I spent this morning with the staff at Ellesmere College, just south of Chrischurch at one of their teacher only days. I was presenting some ideas about how ICTs can be used to assist in the development of thinking in our students, and referenced the ways in which we can now use technology to help visualise data. In that context I showed them this wonderful site called the History of the Australian web, which allows you to ‘see’ the development of the web in Australia from 2001. The x and y axis can be altered by clicking on the various options along each edge, and the bar across the top references the timeline. Hovering over each ‘bubble’ shows which website it represents, along with other data about that website. Double click on any of the ‘bubble’s and you can then trace their progress over the 8 year period.
What a long way we’ve come since we converted data in tables into graphs in spreadsheets. I’m kinda looking forward to seeing more of this kind of thing, particularly where it is created from real-time data as it is generated.
You’ve probably mentioned this stuff before Derek, but for others following your blog check out the Motion Chart gadget developed by Hans Rosling’s team… “Motion Chart is a free gadget in Google Spreadsheet (an online spreadsheet similar to excel). In motion chart you can convert your data-series into a Gapminder-like graph and put it on your web-page or blog. All you need is a free Google-account.”

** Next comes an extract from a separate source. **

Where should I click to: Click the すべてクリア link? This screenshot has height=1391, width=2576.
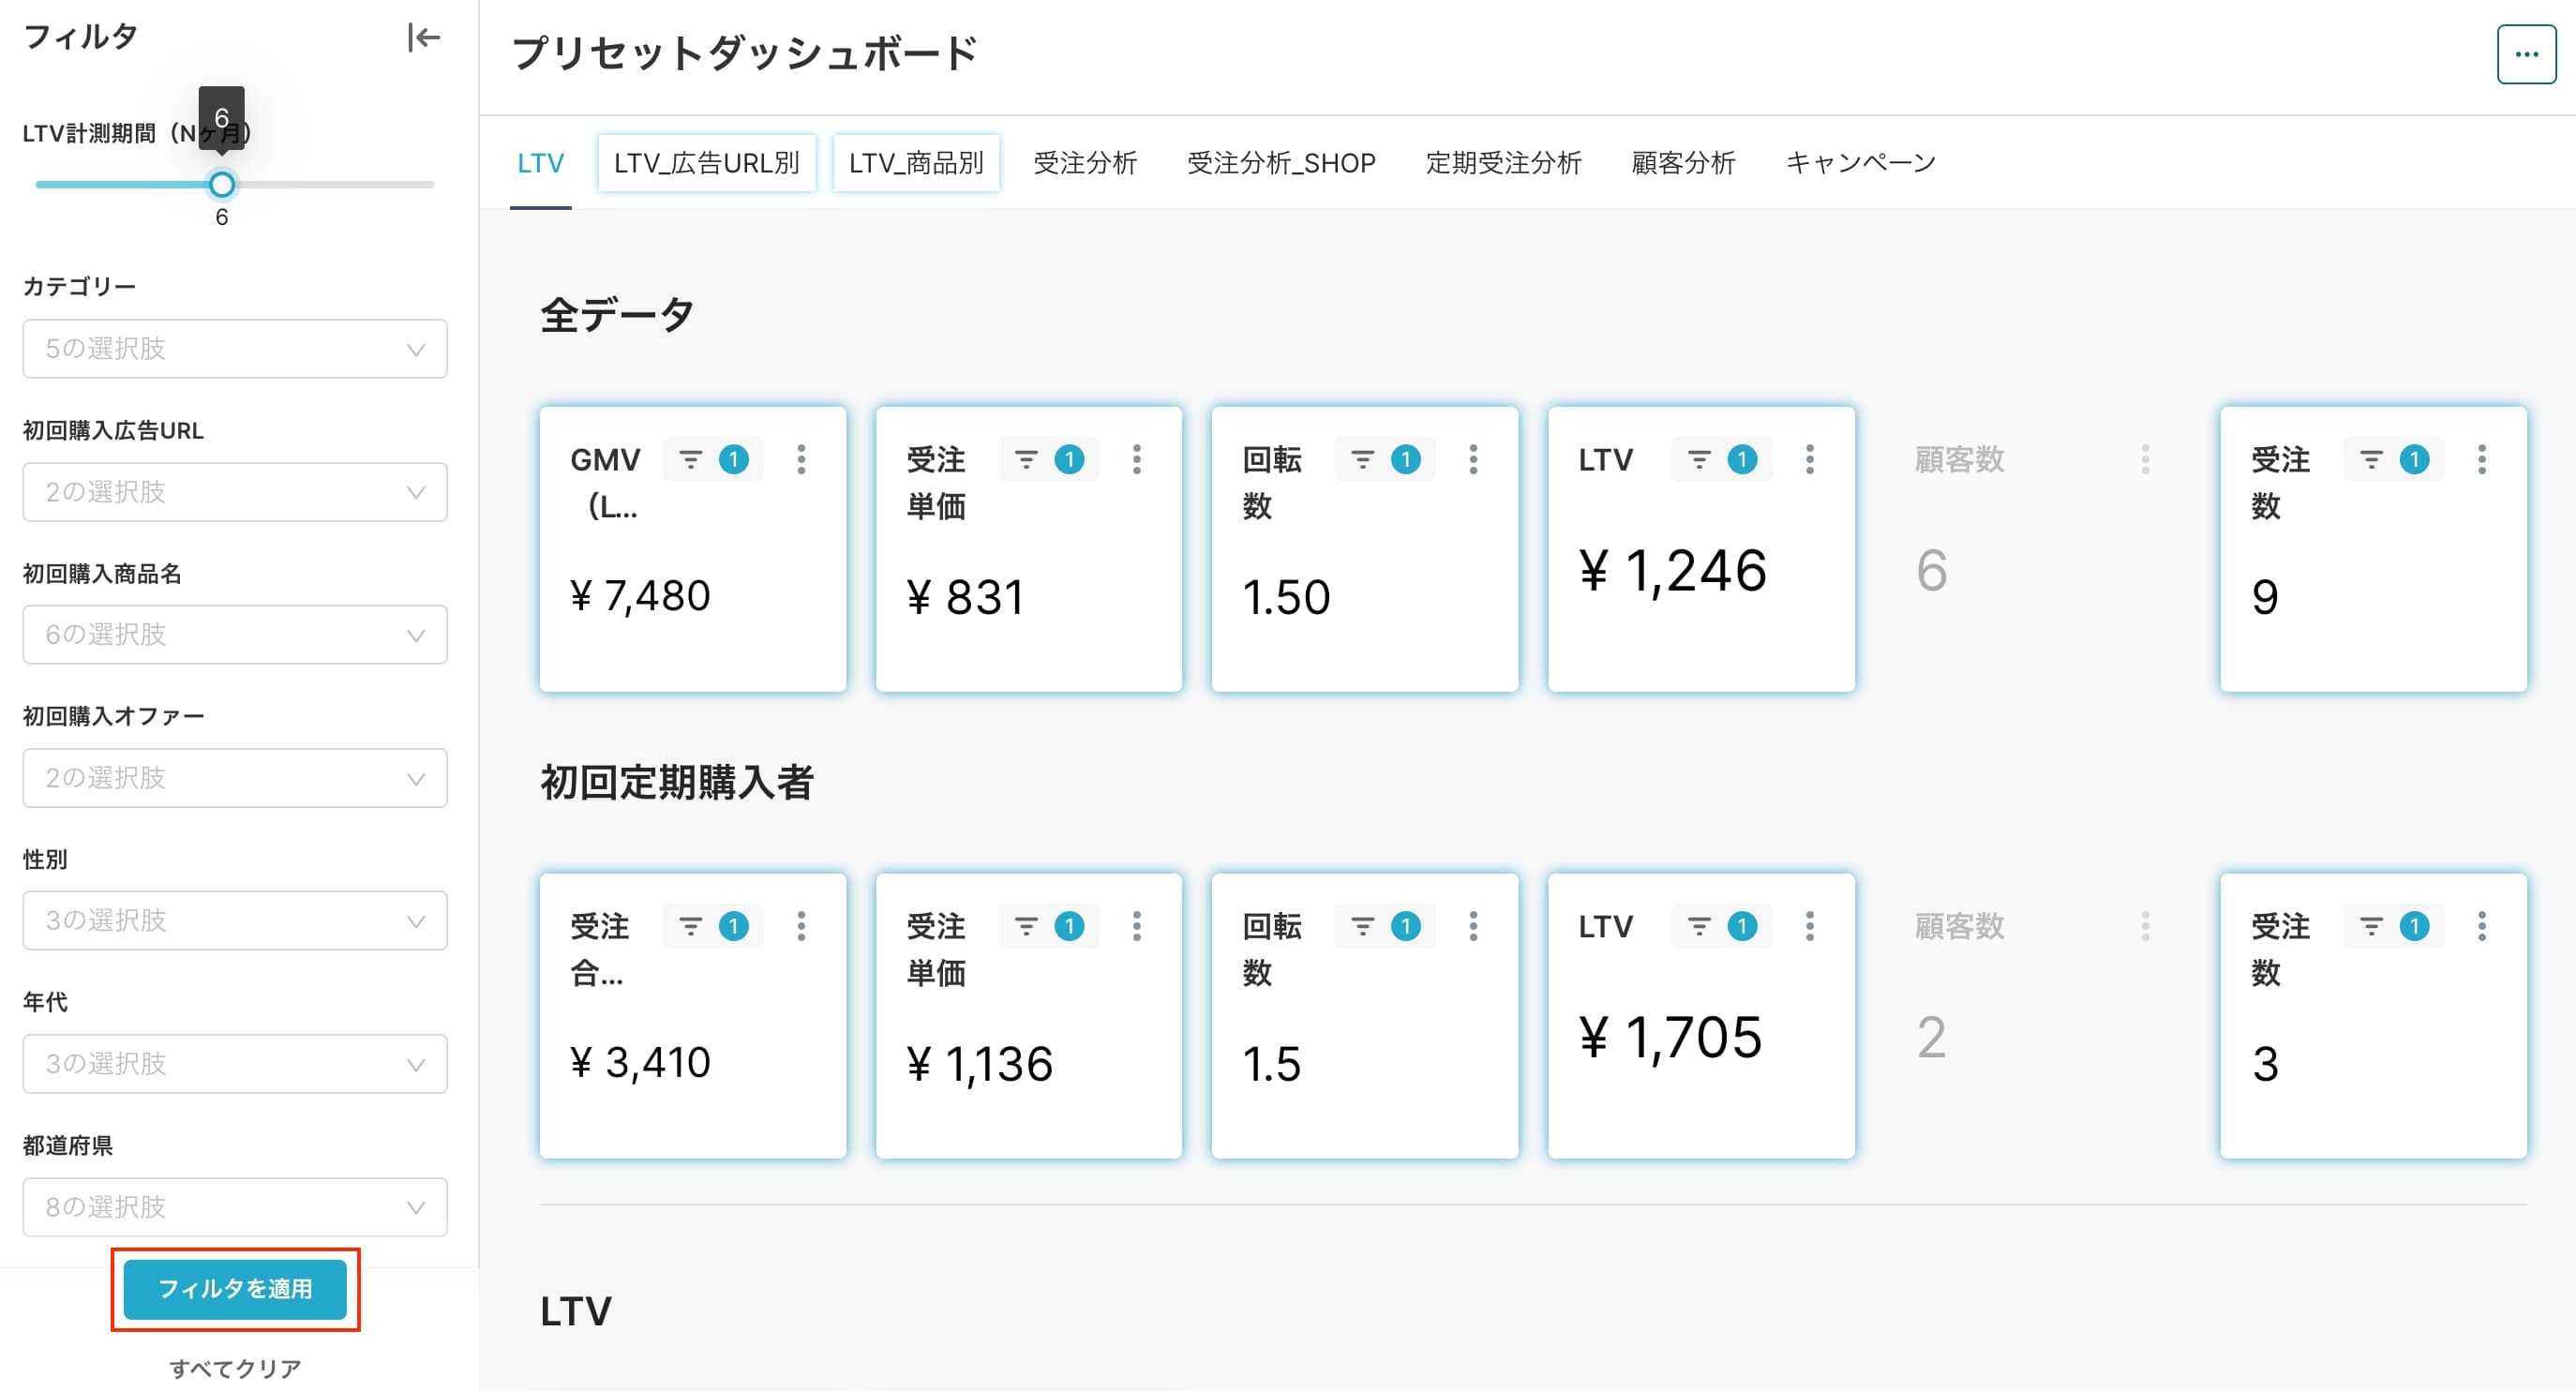coord(235,1368)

For more info on the motion chart visit: http://www.gapminder.org/
Rosling’s work of course features in full-flight on TED talks – his enthusiasm for his statistics barely over-shadowed by the colossal importance of the data he’s sharing… check out: http://www.ted.com/talks/lang/eng/hans_rosling_the_truth_about_hiv.html
Thanks for the heads up on this Andrew – certainly an excellent example of what’s available the data visualisation space.